La manifestation européenne du Goût et du Slow food, Eurogusto, a accueilli la plateforme « Créativités & Territoires » pour sa 31ème session de notre dispositif nomade à l’écoute des formes de la création collective et des avatars multiples de la créativité territoriale. Le menu était copieux : notre exercice maïeutique mené en duo avec Jacky Denieul sur le subtil entrelacs des signaux faibles et des controverses, s’est progressivement transformé en une véritable journée d’études « Manger, Créer, Voyager » organisée par Stéphane Merceron, président d’Eurogusto, à la veille de la Biennale du Goût de la Biodiversité et des Cultures Alimentaires, dont il organise la seconde édition à Tours.

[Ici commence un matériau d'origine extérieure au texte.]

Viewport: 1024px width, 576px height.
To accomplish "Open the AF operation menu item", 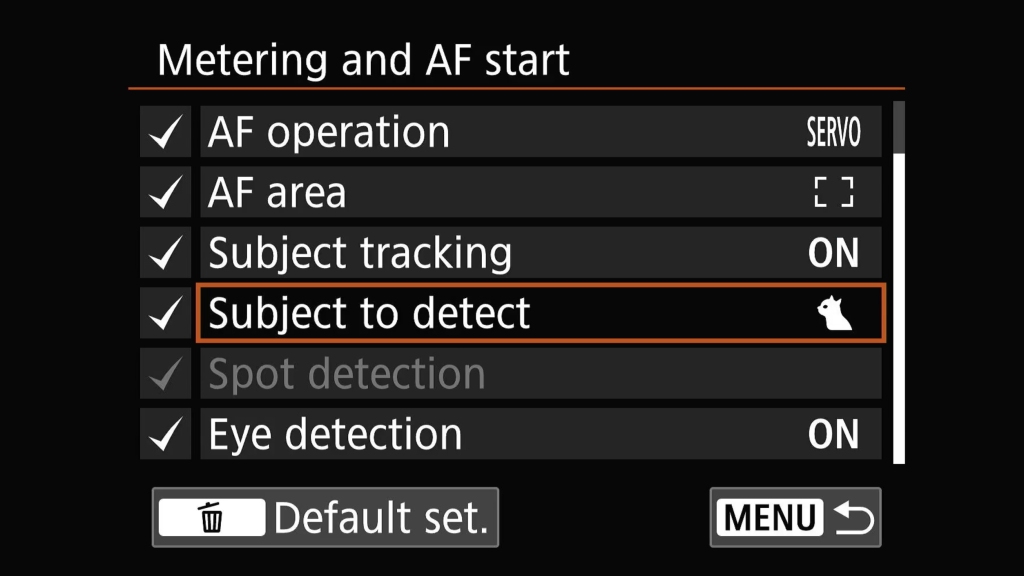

Accueillis dans la lumineuse École Supérieure de Commerce et de Management de Tours (ESCEM), nous avons entendu à la fois des exposés d’alerte sur la mue de transports, la mobilité du marché et l’historique des routes pédestres, entre bilan carbone et désir touristique, et des exemples détaillés de la « Slow attitude », choisis entre le Val de Loire et l’Auvergne.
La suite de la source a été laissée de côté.